─── TEXT EXCERPT ───

In July 2025, Prime Minister Narendra Modi visited Brazil to attend the 17th BRICS Summit and held bilateral engagements aimed at strengthening ties between the two emerging economies. He received a warm welcome from the Indian diaspora in Rio de Janeiro, featuring cultural performances, including a tribute to Operation Sindoor and devotional music by a Brazilian group.

The visit underscored the deepening Brazil–India partnership, highlighting shared cultural values and growing cooperation in economic, strategic, and multilateral arenas as part of a broader Global South alignment.

===Bolsonaro administration===
Relations between India and Brazil further improved after the election of Jair Bolsonaro as President of Brazil in October 2018. Bolsonaro's administration took similar sceptical stances to India on relations with China, particularly with regards to the Belt and Road Initiative.

This culminated in Bolsonaro attending the Delhi Republic Day parade as chief guest in January 2020, along with a delegation of Brazilian officials. During the visit, both Modi and members of the Brazilian delegation such as Ernesto Araújo and Eduardo Bolsonaro stressed the role of ideological ties in the growing relations between the countries, given the shared nationalist outlook of the countries’ respective leaders. Immediately prior to Bolsonaro's visit, the Brazilian Ambassador endorsed the Indian government's stance that the implementation of the 2019 Citizenship (Amendment) Act and the revocation of the special status of Jammu and Kashmir were internal issues for India.

───

_WORK ORDER_:
Extend the passage on Brazil–India relations, starting right after its last sentence, about the Brazilian Ambassador's endorsement.

─── SUPPLIED ENTRIES ───

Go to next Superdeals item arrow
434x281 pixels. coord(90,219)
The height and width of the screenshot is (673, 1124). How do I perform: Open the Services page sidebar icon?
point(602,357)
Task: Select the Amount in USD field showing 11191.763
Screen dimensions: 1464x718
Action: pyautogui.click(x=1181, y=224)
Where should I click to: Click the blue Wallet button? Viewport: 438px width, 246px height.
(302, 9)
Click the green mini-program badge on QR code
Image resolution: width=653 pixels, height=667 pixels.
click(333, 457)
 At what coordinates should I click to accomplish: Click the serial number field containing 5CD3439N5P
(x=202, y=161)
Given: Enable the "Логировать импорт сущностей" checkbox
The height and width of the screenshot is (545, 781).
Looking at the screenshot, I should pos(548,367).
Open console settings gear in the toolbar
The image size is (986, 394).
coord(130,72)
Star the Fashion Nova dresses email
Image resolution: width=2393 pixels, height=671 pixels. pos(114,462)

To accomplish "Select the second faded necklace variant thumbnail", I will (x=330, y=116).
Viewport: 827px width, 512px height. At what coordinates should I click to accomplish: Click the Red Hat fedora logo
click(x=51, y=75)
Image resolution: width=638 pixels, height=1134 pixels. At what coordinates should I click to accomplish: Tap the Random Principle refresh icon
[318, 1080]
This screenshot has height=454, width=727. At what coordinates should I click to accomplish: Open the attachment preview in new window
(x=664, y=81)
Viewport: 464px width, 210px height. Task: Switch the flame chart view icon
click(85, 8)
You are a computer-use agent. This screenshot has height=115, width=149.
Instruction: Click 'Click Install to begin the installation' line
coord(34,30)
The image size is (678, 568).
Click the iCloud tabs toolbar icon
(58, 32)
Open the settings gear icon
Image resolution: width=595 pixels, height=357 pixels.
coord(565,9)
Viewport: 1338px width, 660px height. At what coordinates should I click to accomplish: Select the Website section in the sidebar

───

_TASK RESPONSE_:
== Cultural relations ==

Indian cultural exports such as yoga and cinema have received increasing interest in Brazil. Indians in Brazil have contributed to setting up spiritual centers.

==Resident diplomatic missions==

- of Brazil in India
- New Delhi (Embassy)
- Mumbai (Consulate-General)

- of India in Brazil
- Brasília (Embassy)
- São Paulo (Consulate-General)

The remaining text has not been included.